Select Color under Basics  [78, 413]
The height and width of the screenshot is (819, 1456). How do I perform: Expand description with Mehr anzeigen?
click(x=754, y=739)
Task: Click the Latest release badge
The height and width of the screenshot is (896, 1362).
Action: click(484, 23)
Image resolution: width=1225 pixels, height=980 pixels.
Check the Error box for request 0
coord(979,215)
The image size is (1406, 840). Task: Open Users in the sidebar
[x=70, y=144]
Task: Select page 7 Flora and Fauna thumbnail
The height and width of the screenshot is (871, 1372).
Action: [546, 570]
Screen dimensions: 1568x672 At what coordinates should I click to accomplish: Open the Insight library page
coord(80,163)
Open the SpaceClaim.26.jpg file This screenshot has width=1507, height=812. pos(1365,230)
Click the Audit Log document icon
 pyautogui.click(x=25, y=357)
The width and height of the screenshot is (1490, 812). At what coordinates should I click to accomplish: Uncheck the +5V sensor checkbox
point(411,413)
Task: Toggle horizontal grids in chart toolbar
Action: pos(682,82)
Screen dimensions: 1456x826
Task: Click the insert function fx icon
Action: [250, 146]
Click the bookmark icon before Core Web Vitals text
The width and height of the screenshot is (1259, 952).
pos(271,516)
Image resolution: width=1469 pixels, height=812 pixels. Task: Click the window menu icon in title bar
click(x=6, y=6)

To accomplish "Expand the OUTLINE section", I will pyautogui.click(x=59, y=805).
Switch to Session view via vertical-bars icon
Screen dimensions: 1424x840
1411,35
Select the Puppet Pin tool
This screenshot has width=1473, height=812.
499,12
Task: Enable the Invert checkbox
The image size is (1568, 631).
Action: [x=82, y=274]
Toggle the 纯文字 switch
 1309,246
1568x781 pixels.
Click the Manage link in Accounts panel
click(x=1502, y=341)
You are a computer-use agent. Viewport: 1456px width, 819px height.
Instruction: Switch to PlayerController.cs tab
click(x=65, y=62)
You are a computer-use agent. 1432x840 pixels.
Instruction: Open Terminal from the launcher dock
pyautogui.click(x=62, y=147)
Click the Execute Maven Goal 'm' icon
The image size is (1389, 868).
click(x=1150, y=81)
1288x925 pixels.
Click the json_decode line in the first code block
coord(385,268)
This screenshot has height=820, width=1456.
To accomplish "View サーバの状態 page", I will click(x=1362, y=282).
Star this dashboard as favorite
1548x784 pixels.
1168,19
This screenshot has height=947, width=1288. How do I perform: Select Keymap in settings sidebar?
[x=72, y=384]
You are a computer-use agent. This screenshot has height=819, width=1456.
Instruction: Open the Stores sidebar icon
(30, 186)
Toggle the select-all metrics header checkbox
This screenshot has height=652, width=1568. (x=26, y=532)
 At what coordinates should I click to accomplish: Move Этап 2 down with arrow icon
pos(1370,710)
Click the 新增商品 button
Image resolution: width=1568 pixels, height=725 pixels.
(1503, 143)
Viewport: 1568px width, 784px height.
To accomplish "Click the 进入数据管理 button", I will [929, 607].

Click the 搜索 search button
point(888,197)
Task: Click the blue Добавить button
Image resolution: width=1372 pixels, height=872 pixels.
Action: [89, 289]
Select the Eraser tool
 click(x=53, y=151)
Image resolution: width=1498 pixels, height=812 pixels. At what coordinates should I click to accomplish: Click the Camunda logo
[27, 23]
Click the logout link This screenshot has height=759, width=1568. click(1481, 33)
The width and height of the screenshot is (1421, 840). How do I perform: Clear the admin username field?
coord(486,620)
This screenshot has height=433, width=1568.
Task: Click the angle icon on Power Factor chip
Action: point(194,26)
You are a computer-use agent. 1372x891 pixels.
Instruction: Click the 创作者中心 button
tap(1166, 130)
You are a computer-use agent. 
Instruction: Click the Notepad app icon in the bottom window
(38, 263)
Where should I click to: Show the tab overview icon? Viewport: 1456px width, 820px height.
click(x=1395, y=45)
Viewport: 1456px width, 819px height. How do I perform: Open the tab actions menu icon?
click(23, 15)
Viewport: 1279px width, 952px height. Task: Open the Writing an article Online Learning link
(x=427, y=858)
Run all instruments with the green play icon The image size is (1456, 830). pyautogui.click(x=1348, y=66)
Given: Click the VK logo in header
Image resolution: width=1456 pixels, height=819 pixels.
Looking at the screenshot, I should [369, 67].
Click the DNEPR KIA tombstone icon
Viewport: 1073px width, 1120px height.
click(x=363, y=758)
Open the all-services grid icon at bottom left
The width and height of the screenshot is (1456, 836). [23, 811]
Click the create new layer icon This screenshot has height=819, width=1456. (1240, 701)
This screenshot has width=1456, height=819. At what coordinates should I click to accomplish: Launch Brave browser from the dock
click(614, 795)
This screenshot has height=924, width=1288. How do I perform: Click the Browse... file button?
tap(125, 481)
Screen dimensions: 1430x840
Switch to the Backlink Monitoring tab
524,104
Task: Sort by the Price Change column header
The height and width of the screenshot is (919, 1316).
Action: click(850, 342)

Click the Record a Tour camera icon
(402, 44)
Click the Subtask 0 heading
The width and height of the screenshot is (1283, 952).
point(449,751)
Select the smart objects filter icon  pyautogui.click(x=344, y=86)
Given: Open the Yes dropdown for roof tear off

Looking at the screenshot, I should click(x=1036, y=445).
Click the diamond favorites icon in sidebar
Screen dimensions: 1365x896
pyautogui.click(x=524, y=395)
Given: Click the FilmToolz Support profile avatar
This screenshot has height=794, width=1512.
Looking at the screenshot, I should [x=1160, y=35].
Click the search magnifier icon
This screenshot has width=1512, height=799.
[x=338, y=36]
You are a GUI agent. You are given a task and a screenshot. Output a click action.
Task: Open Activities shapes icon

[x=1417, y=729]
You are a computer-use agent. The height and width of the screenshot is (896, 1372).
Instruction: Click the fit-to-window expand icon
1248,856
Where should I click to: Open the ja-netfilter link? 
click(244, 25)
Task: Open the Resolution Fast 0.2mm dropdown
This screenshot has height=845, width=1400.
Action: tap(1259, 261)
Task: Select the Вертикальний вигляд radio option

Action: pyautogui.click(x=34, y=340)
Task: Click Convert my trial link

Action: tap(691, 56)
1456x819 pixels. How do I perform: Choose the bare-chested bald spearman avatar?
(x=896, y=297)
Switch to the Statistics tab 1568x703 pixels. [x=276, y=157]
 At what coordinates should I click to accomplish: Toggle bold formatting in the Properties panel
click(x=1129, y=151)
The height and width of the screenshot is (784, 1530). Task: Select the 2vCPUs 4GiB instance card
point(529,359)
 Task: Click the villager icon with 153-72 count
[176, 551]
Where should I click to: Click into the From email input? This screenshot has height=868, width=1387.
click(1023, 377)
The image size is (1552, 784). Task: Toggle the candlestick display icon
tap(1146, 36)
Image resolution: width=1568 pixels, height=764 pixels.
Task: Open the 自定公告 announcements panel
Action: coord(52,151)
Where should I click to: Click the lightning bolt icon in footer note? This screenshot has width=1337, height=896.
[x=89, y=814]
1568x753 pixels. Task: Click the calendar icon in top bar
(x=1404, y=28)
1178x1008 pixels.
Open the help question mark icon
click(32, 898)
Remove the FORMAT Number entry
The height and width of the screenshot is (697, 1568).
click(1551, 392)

==*==

[Task statement]
Copy out the entries exactly. Begin at the first line and end with the line that has "Task: Click the Latest release badge".

[Worked solution]
Select Color under Basics  [78, 413]
The height and width of the screenshot is (819, 1456). How do I perform: Expand description with Mehr anzeigen?
click(x=754, y=739)
Task: Click the Latest release badge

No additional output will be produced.